(There’s a cliche in the UK about children watching Doctor Who from behind the sofa because it’s so scary, at least for a family programme. For Doctor Who fans, that’s kind of the litmus test of genuine terror.)

I didn’t blog yesterday as not much happened. Today I had weird dreams, overslept and went into a panic about Shabbat (the Sabbath) and the Yom Tovim (Jewish festivals) in the next few weeks. I did some work today. I’m working from home on Monday, but I worried about oversleeping and not working enough, so I thought I would do some work today and tomorrow, but it’s been a bit of a rush. I’m about to do a little bit more, although I won’t do much Torah study today. I might have to leave writing next week’s devar Torah (Torah thought) until Thursday evening. I usually like to have it almost finished by then, so I can just proof-read it and send it, as I’m usually tired from work, but I can’t see how I’m going to get the time. I do at least know what I’m going to say (unlike the week after).

_Stated exercise 1_: Quote the blog post word for word, beginning at the words "(There’s a cliche" and stopping after "of genuine terror.)".
The blog post above and the stored data entries that come next are unrelated pieces of material.

Stored data entries
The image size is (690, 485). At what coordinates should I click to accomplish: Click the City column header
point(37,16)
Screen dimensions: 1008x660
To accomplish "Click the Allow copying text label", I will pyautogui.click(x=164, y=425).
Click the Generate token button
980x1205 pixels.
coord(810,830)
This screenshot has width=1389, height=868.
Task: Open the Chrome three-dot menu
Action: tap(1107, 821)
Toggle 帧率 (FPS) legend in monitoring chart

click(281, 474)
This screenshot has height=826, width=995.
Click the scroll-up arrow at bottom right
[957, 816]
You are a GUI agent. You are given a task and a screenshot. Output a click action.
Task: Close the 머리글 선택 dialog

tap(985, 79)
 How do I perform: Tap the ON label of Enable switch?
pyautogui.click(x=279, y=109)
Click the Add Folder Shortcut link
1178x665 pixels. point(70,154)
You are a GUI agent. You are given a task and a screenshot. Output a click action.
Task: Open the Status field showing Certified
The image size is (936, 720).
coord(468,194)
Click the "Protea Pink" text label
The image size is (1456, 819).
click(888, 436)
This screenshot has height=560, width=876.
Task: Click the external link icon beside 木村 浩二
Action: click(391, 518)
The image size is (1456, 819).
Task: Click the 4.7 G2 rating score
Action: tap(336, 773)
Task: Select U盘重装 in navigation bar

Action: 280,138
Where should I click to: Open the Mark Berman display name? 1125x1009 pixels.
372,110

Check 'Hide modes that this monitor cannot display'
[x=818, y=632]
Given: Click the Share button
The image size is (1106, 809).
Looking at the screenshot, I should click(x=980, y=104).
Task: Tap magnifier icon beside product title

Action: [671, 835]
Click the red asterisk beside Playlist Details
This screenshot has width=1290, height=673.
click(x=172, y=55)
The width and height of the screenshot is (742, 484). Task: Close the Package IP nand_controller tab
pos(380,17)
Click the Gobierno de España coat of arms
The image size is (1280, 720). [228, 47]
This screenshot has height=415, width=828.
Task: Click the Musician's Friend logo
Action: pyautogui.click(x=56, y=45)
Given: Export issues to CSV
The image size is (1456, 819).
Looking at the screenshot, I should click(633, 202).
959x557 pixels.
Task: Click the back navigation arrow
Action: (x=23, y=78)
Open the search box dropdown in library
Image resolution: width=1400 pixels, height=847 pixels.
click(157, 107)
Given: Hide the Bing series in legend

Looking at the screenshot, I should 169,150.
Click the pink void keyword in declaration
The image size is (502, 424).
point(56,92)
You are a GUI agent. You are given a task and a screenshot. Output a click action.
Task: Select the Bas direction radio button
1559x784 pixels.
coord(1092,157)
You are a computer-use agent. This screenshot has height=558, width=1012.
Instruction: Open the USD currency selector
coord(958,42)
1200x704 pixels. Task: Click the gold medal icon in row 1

_Stated exercise 2_: Print the stored data entries line for line, beginning at the first line of the entries and stopping after the line that has "1178x665 pixels. point(70,154)", with both ends included. Print those lines only.

_Solution 1_:
(There’s a cliche in the UK about children watching Doctor Who from behind the sofa because it’s so scary, at least for a family programme. For Doctor Who fans, that’s kind of the litmus test of genuine terror.)

_Solution 2_:
The image size is (690, 485). At what coordinates should I click to accomplish: Click the City column header
point(37,16)
Screen dimensions: 1008x660
To accomplish "Click the Allow copying text label", I will pyautogui.click(x=164, y=425).
Click the Generate token button
980x1205 pixels.
coord(810,830)
This screenshot has width=1389, height=868.
Task: Open the Chrome three-dot menu
Action: tap(1107, 821)
Toggle 帧率 (FPS) legend in monitoring chart

click(281, 474)
This screenshot has height=826, width=995.
Click the scroll-up arrow at bottom right
[957, 816]
You are a GUI agent. You are given a task and a screenshot. Output a click action.
Task: Close the 머리글 선택 dialog

tap(985, 79)
 How do I perform: Tap the ON label of Enable switch?
pyautogui.click(x=279, y=109)
Click the Add Folder Shortcut link
1178x665 pixels. point(70,154)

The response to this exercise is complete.